Last Wednesday, as I was teaching a group lesson to my four, elementary students (K-2nd grade), a paper fell off of the back wall. It was quiet enough that the students could hear it fall (a miracle in itself).

I said, “There must be a mischievous elf back there.” I hadn’t realized how my casual statement would be received; their faces lit up like Christmas morning!



“Can we go look for him?”

I knew I would not get their attention back until they had their curiosity satisfied, so I let them go search. I told them that elves are shy and don’t like to be seen. Eventually, I called them back to the table.

Later, a 2nd grade student, Mark, asked if he could spend his 5 minute brain break looking for the elf. I told him he could do whatever he wanted for the 5 minutes. Mark raised one arm in the air and announced, “I am the Elf Hunter!” and was off looking on shelves and behind supply storage bins. Needless to say, he did not find the elf.

The elf event sparked something in me. I had wanted to do some kind of elf in the classroom, but I hadn’t known where to get one this late in the season and didn’t want to spend money on the original Elf on a Shelf. A Christmas miracle provided me with an invisible elf, at no cost!

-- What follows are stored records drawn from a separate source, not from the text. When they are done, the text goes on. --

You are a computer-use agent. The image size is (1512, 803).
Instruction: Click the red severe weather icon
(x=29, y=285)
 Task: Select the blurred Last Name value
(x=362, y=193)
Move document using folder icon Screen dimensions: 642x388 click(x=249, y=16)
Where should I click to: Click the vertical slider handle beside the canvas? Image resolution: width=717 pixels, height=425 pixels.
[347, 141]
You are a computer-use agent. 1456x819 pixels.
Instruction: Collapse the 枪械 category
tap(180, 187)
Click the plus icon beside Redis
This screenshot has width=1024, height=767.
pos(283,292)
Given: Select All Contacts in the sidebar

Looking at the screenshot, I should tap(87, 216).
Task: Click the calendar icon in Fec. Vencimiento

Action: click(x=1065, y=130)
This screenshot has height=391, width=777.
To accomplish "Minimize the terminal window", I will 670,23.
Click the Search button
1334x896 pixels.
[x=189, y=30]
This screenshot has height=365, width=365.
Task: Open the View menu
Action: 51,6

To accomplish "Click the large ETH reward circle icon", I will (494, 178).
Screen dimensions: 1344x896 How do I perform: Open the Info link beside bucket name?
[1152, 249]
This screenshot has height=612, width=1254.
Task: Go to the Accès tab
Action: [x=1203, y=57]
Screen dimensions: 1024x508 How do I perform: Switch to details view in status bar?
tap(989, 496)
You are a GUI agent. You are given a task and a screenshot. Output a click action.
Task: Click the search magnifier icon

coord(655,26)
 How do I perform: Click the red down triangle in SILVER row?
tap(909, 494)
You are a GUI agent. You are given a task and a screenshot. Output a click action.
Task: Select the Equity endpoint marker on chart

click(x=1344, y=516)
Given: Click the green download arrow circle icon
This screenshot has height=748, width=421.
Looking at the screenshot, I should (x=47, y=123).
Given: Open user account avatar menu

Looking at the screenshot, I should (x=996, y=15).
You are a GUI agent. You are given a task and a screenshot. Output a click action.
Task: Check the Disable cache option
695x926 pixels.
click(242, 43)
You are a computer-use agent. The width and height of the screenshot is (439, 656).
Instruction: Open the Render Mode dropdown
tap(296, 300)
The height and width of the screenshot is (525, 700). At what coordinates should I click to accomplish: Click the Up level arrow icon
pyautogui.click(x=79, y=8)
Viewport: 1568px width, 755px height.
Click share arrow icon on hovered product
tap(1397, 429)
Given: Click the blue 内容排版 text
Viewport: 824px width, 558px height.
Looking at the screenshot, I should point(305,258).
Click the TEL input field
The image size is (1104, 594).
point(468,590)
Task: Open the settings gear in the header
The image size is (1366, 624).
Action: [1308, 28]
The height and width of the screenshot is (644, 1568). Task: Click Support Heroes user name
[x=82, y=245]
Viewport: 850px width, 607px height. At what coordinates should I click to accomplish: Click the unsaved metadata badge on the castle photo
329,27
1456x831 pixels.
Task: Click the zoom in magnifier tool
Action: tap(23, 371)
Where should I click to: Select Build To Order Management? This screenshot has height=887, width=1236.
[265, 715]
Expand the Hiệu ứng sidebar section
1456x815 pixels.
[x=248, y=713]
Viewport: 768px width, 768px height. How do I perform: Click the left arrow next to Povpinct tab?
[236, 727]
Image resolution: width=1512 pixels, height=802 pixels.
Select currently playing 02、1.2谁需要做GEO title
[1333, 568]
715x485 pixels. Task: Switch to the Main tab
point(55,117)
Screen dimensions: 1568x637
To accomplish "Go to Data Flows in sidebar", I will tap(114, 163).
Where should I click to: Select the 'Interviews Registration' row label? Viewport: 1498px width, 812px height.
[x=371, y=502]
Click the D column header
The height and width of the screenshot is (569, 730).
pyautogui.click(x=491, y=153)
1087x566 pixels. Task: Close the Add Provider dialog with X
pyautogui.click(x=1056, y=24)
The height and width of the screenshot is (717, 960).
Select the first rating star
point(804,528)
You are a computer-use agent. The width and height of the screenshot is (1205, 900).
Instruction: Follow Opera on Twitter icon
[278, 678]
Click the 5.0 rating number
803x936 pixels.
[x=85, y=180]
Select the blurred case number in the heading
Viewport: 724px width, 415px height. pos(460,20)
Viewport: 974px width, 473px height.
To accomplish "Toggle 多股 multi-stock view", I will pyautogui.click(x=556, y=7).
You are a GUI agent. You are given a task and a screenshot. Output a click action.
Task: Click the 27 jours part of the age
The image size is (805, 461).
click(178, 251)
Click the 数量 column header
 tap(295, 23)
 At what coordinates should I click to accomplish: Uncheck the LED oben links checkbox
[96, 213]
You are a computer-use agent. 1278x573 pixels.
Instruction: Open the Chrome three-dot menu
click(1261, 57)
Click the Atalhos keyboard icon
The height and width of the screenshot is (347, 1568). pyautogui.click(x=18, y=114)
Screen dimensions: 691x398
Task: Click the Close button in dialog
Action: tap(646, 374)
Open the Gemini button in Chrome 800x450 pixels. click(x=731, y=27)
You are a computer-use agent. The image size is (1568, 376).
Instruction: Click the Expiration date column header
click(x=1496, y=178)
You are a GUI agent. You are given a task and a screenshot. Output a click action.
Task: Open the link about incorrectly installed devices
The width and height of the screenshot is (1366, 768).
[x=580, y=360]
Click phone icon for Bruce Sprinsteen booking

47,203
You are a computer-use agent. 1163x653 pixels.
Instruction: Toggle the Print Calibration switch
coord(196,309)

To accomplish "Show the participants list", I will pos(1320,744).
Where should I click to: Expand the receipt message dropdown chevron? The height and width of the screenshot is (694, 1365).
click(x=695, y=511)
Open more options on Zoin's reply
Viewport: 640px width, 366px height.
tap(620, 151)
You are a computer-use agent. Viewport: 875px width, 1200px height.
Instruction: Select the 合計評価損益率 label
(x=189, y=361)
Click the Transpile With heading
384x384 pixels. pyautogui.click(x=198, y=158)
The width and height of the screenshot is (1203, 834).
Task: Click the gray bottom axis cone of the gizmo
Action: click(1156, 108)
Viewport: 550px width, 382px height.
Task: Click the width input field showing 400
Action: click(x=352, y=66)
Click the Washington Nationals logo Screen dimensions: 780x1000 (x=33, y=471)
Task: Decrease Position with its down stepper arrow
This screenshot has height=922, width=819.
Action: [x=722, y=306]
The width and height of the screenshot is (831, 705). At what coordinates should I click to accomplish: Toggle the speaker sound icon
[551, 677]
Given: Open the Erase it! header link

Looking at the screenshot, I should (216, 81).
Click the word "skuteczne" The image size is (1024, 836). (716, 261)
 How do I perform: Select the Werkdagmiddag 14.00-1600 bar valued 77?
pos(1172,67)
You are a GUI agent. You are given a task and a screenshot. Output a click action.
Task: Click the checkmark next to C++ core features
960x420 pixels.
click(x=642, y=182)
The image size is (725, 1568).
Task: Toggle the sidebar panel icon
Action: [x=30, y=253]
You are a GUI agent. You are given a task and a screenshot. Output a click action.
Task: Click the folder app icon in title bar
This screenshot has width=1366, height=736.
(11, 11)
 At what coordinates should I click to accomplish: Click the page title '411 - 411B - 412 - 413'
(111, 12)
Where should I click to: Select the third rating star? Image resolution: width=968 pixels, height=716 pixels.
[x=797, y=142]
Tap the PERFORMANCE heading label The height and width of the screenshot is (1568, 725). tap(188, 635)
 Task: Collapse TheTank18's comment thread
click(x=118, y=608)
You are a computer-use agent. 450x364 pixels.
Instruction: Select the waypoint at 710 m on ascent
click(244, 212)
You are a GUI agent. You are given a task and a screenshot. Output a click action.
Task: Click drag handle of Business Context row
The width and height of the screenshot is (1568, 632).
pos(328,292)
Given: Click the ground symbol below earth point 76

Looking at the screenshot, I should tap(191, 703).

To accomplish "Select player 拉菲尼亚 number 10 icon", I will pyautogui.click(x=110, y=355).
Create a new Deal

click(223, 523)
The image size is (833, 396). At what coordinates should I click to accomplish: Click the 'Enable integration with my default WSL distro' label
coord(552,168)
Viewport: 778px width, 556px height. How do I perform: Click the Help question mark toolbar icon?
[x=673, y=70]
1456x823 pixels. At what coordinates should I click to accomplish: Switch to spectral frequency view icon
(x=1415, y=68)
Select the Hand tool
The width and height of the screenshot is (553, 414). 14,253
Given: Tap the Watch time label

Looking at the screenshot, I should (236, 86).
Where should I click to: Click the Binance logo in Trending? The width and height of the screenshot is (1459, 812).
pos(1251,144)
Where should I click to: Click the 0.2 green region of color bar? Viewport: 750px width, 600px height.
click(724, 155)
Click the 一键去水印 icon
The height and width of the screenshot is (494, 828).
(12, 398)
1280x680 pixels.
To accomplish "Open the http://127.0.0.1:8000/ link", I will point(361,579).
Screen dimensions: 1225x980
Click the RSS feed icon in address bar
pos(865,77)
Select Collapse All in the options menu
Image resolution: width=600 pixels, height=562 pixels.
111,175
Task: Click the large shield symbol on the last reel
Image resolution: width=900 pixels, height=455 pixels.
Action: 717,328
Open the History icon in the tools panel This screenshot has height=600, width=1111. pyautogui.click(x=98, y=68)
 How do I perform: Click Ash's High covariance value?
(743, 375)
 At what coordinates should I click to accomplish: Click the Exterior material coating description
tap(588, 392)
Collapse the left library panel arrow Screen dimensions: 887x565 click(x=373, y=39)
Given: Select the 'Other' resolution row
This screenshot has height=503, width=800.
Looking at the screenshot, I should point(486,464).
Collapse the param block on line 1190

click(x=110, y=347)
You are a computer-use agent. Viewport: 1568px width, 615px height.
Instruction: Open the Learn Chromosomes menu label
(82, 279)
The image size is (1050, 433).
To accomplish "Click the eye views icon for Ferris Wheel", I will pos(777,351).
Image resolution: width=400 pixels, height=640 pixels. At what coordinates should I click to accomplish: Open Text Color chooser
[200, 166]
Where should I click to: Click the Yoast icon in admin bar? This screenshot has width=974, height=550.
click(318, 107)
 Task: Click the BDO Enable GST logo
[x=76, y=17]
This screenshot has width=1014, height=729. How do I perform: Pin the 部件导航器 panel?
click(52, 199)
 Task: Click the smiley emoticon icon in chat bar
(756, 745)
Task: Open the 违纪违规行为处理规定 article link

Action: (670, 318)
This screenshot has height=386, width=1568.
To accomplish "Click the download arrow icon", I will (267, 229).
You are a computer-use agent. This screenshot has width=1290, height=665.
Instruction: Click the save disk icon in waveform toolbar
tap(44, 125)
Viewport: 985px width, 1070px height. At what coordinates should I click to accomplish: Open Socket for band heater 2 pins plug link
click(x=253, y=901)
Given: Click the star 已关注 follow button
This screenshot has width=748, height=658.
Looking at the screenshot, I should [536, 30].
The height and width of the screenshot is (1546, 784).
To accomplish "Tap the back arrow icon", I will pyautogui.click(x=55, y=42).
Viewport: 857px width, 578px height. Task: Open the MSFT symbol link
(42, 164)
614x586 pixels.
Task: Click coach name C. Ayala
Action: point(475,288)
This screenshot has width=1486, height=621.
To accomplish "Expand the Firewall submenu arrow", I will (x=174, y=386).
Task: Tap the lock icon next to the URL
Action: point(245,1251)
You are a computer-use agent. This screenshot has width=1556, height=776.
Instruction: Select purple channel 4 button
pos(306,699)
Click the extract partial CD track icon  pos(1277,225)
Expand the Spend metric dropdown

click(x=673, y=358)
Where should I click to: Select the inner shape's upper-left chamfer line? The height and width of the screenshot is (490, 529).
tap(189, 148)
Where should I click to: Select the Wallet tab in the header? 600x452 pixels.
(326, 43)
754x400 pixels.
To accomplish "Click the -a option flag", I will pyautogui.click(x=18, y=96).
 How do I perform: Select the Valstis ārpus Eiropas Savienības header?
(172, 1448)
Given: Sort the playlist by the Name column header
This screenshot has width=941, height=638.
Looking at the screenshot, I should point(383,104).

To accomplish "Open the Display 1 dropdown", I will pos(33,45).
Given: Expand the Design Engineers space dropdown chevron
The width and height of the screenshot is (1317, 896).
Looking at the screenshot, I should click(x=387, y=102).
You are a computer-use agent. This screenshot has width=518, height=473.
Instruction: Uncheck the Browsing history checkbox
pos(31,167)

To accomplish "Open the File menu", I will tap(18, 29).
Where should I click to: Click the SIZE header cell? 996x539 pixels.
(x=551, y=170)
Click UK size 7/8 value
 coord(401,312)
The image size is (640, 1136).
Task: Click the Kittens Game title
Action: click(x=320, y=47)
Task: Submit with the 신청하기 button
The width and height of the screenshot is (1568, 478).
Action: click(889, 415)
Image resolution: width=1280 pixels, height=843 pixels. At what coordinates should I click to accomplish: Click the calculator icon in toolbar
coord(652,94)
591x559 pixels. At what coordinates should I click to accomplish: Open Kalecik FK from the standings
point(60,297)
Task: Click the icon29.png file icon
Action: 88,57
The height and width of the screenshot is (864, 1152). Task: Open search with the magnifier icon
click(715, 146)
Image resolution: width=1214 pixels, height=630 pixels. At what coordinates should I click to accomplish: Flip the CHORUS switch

The next day, while they were out on the playground for recess and one student, Evan, was back in the room with me due to a pesky head cold, I sneaked around the room and put all of the chairs down around the group table and their student work offices, as if they had been knocked over. When the students came back in, I was at my computer with my back to the room, and Evan was in the library corner quietly doing a math app on the iPad, oblivious to anything I had done.

Soon, Mark noticed the chairs knocked over.

“What happened to the chairs?! What did Evan do?”

“Evan was sitting quietly working the whole time, and I have been at my computer,” I replied.

“THE ELF!!” shouted Mark, with great excitement, followed by much chatter amongst the boys. They were jumping with excitement, literally.

“I guess we do have an elf that visits,” I responded. Luckily, lunch was next on our schedule.

The next day, Friday, was our last day before winter break. In the morning, we tried to follow our normal routine. In the afternoon, while the boys sat and watched Rudolph the Red Nosed Reindeer, my assistant and I put a book, with a pencil and note from the ‘elf’ inside it, on the students’ desks. The boys were so engrossed in the movie that they never noticed us.

After the movie, giddy with excitement, I waited patiently¬†for the students to go to their desks. I finally told them to straighten up their desk areas, because I couldn’t take it any longer.

“There’s a new book on my desk!”

“Mine, too!”

“It looks like there is a note,” my assistant played along.

Mark excitedly read:

Dear Students in Room 129,

I have enjoyed visiting your classroom this week. Have a great break. Hopefully I will see you next year!

The Secret Elf,


The boys exclaimed:

“He came, he came!”

“When did he come?”

“How come we didn’t see him?”

“I told you; elves don’t like to be seen,” I said, with a wink.


Names of students changed for confidentiality purposes.